"Earliest memory of a news event?" said Polly from the BBC's Radio 4 Today programme. She is trying to get her squad of bloggers born on 28 October 1957 to come up with stuff that is worth publishing on the Today website.
How about Churchill's funeral, on 30 January 1965? We watched it on TV - we had one by that time. The dock cranes all bowed as his coffin went past - even though the dockworkers' union and Churchill did not get on with each other.
I knew who Winston was - my father had a set of his history of the Second World War books: six white hardbound volumes. I tried starting to read the first volume, "The Gathering Storm", several times, but the photos of tanks and battleships, and my father's atlas showing national boundaries before, during and after the war, were always more interesting than the text.
My father had been drafted into the Navy right at the end of the war, when he was 19. He never saw action, but the Navy shipped him across the Atlantic, then on a train across Canada to Vancouver, then on another ship across the Pacific and Indian Oceans to Ceylon (as Sri Lanka was then known). He served as a stores quartermaster in Trincomalee for two years, during which time the war came to an end.

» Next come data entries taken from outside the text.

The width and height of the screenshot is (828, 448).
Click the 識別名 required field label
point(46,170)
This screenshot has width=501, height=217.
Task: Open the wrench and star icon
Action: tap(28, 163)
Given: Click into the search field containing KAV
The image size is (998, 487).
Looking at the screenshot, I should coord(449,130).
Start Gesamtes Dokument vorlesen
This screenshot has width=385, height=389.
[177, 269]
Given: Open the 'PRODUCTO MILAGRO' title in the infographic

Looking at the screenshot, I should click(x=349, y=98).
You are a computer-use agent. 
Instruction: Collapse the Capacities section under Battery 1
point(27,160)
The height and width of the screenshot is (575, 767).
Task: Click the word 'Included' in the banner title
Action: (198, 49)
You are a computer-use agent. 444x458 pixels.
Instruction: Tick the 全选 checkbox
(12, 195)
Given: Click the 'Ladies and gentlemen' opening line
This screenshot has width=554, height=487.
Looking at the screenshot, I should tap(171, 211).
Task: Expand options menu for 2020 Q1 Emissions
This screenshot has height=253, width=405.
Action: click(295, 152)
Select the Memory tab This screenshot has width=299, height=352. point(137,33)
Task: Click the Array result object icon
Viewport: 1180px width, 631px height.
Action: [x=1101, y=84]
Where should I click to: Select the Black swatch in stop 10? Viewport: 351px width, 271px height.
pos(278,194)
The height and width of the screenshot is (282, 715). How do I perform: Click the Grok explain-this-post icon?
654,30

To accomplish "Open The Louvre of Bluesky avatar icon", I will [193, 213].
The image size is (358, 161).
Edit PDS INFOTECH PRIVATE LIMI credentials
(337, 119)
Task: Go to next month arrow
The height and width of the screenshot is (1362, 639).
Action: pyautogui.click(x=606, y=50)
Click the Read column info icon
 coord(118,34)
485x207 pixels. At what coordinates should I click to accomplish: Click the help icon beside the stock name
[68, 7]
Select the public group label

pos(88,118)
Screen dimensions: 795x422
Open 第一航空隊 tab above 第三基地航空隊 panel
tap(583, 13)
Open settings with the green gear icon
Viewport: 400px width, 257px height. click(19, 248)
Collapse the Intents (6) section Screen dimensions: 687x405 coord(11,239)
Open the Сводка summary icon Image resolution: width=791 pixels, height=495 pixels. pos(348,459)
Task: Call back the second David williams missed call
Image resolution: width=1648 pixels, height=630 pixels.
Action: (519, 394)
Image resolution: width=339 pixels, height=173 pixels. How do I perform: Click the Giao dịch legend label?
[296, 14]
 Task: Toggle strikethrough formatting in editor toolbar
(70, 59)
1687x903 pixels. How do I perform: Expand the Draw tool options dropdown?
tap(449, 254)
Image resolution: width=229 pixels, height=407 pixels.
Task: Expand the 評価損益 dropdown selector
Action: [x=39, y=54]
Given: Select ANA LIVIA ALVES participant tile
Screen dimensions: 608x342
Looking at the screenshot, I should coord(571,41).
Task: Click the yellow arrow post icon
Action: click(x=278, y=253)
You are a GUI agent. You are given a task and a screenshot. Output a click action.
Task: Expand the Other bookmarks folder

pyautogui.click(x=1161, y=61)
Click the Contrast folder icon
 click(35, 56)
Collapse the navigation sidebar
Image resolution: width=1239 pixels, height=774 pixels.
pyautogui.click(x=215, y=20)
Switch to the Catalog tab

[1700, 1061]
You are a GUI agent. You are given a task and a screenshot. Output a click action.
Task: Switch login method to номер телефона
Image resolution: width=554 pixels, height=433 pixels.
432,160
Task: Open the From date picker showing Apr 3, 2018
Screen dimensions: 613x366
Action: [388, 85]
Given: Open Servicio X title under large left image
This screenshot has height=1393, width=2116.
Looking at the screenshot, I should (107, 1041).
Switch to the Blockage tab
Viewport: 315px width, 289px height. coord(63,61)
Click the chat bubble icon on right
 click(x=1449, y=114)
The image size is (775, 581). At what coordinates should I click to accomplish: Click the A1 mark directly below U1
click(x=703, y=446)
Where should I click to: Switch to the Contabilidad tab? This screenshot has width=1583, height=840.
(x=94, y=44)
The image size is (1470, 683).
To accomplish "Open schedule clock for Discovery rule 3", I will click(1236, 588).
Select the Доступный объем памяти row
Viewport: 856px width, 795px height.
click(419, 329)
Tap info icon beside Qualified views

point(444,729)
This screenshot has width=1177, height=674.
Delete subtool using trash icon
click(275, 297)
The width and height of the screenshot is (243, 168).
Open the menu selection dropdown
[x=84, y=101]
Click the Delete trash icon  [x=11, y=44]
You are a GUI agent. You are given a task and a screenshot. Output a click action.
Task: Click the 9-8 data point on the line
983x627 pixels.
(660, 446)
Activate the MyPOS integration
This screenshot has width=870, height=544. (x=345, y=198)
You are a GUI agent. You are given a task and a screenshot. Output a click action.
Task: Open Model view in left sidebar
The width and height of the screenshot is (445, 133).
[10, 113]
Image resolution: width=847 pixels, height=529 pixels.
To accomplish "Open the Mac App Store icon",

My father has never talked much about his experiences, but they left lasting impressions: his love of steam trains (he still knows exactly what type of locomotive hauled the troop train across the Canadian prairie), and the fact that wherever I go, it seems he has been there already. Indonesia? ("We sailed through the Java Sea.") Sri Lanka? ("Do you mean Ceylon?") Egypt? ("We went through the Suez Canal on the way home.") He put together a scrapbook, "Around the World in 798 Days", filled with photos, tickets and other mementos. I hope he still has it - it would probably mean a lot more to me now than it did then, now that I've been to many of the same places.